I have the following pandas dataframe.
epi_week state loc_type disease cases incidence
21835 200011 WY STATE MUMPS 2 0.40
21836 197501 WY STATE POLIO 3 0.76
21837 199607 WY STATE HEPATITIS 3 0.61
21838 197116 WY STATE MUMPS 6 1.73
21839 200048 WY STATE HEPATITIS 6 1.21
I am trying to replace each disease
by a unique integer. For example 'MUMPS'==1
, 'POLIO'==2
etc.

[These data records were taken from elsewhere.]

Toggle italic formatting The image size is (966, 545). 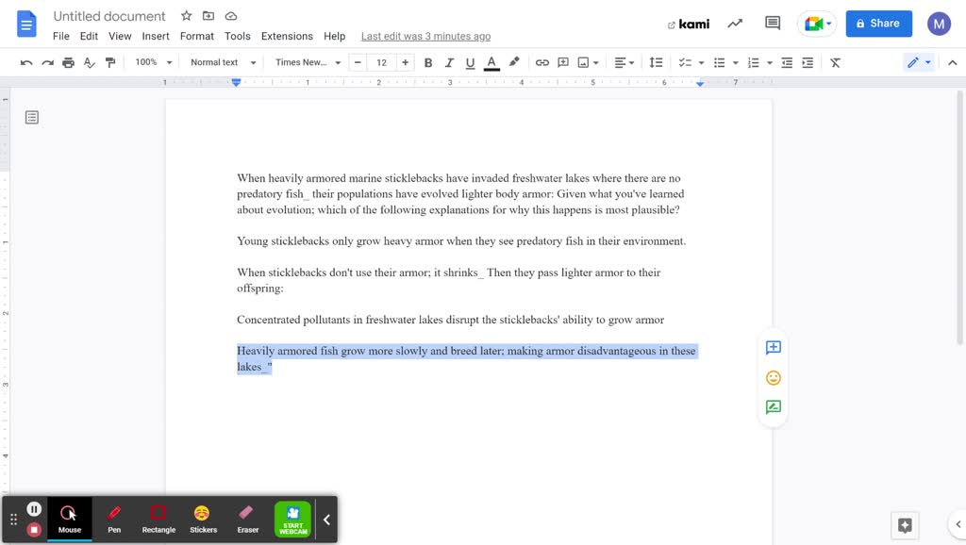point(449,62)
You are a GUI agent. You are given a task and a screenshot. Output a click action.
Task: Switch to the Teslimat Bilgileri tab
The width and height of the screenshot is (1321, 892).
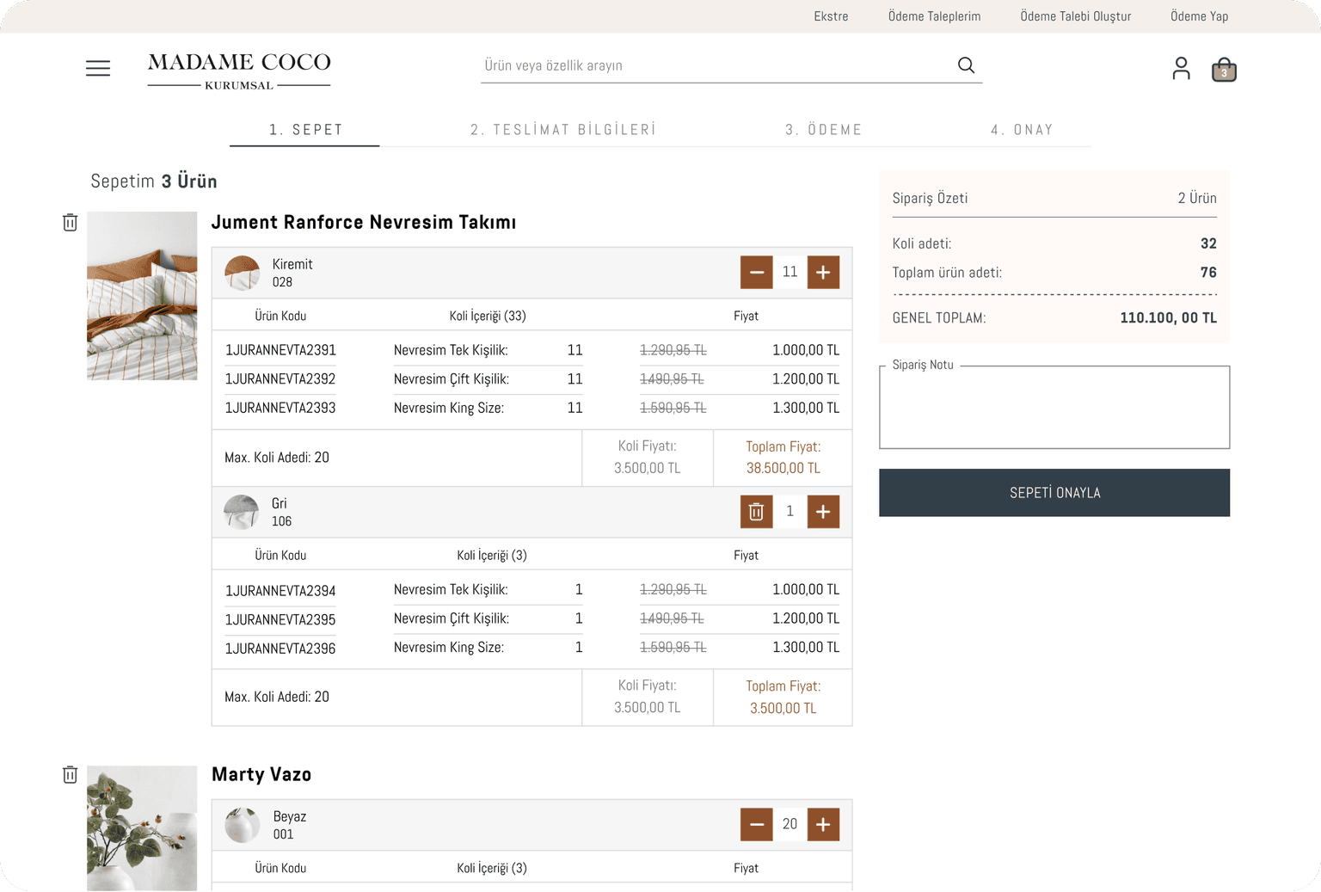[563, 130]
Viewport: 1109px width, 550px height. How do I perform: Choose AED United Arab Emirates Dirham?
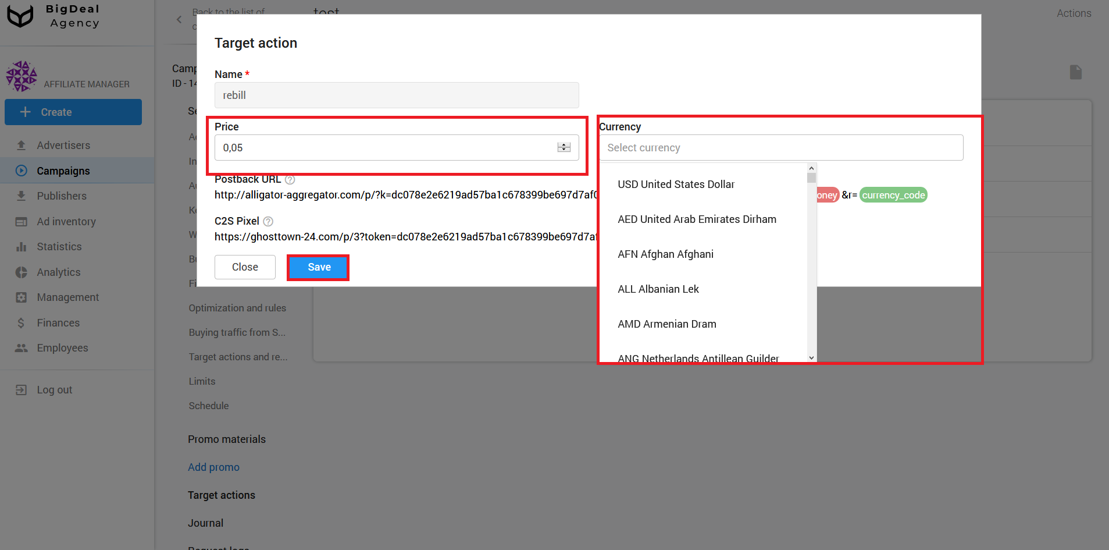tap(697, 219)
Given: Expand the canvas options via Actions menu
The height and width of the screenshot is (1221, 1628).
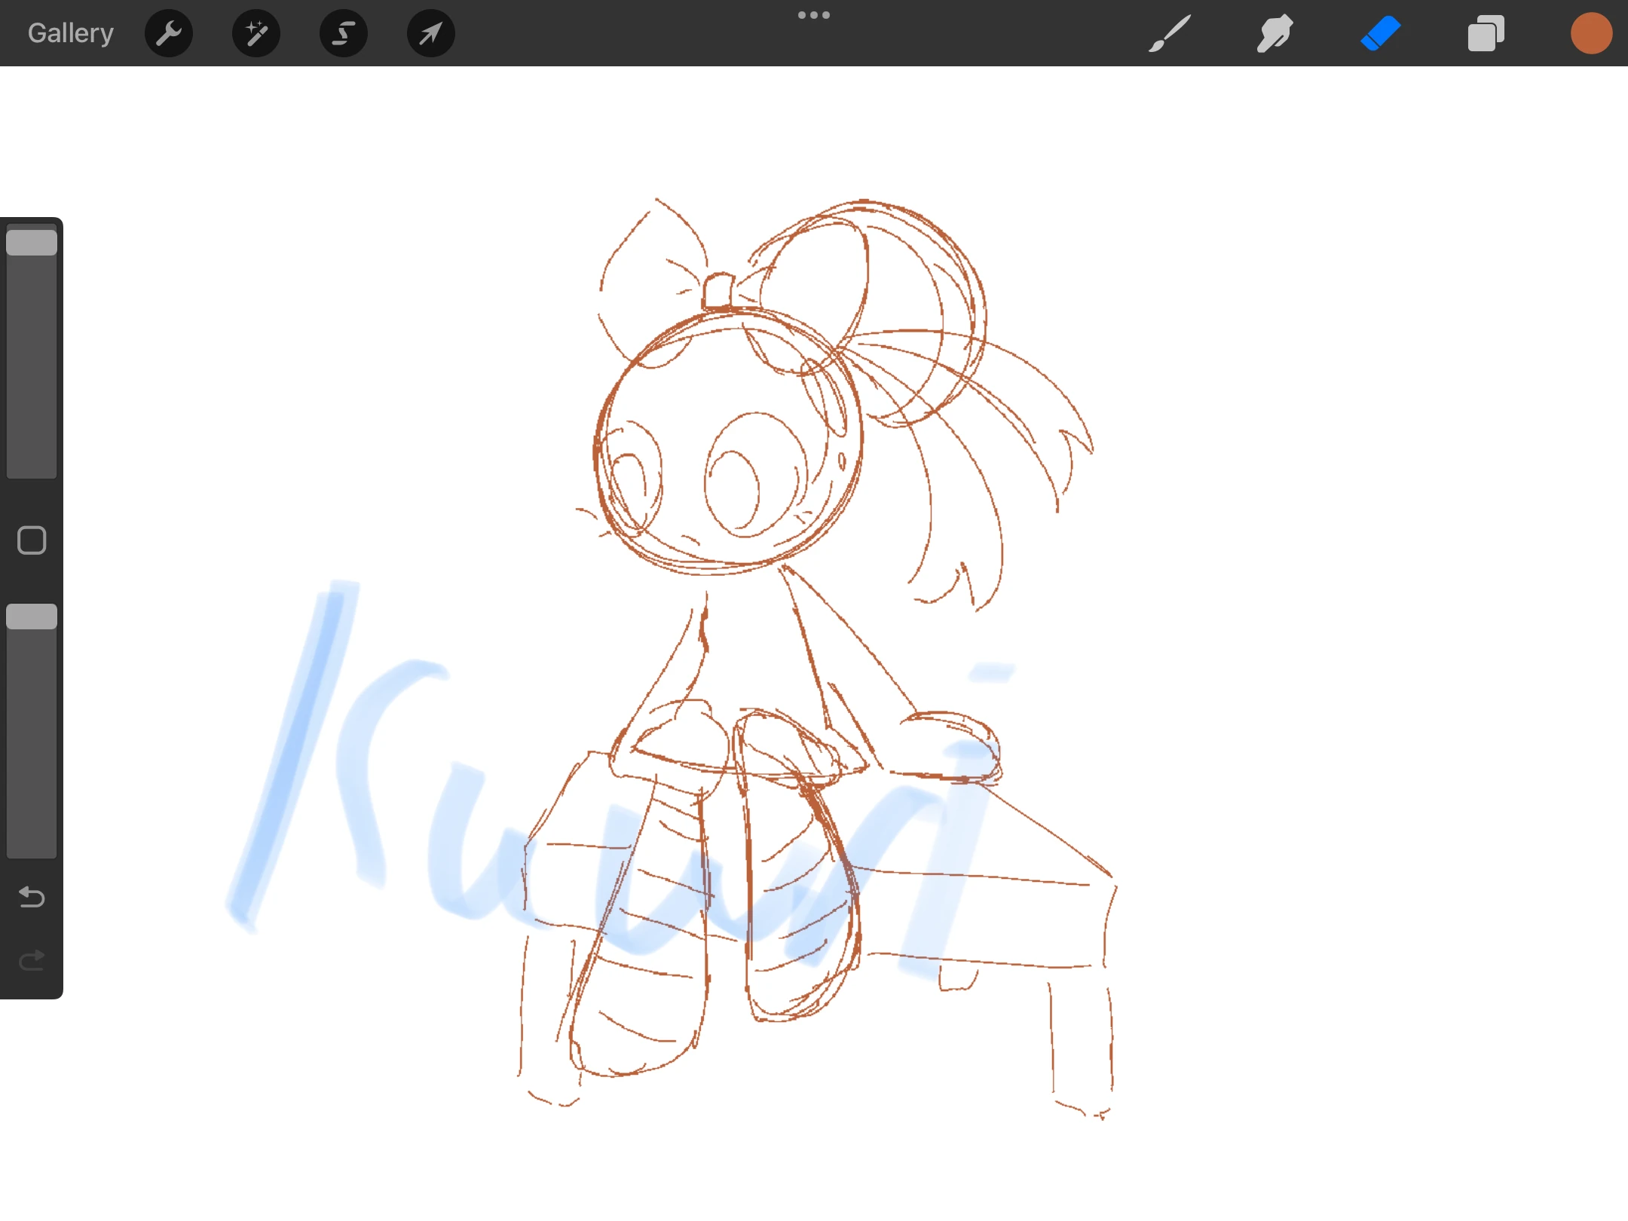Looking at the screenshot, I should pyautogui.click(x=168, y=32).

The final dataframe should look like follows:
epi_week state loc_type disease cases incidence
21835 200011 WY STATE 1 2 0.40
21836 197501 WY STATE 2 3 0.76
21837 199607 WY STATE 3 3 0.61
21838 197116 WY STATE 1 6 1.73
21839 200048 WY STATE 3 6 1.21
I am using the following code:
# creating a dictionary
disease_dic = {'MUMPS':1, 'POLIO':2, 'MEASLES':3, 'RUBELLA':4,
'PERTUSSIS':5, 'HEPATITIS A':6, 'SMALLPOX':7,
'DIPHTHERIA':8}
data.disease = [disease_dic[item] for item in data.disease]
I am getting following errors:
KeyErrorTraceback (most recent call last)
<ipython-input-115-52394901c90d> in <module>()
----> 1 cdc.disease = [disease_dic[item2] for item2 in cdc.disease]
KeyError: 1
Can anyone please help about this issue? Thank you.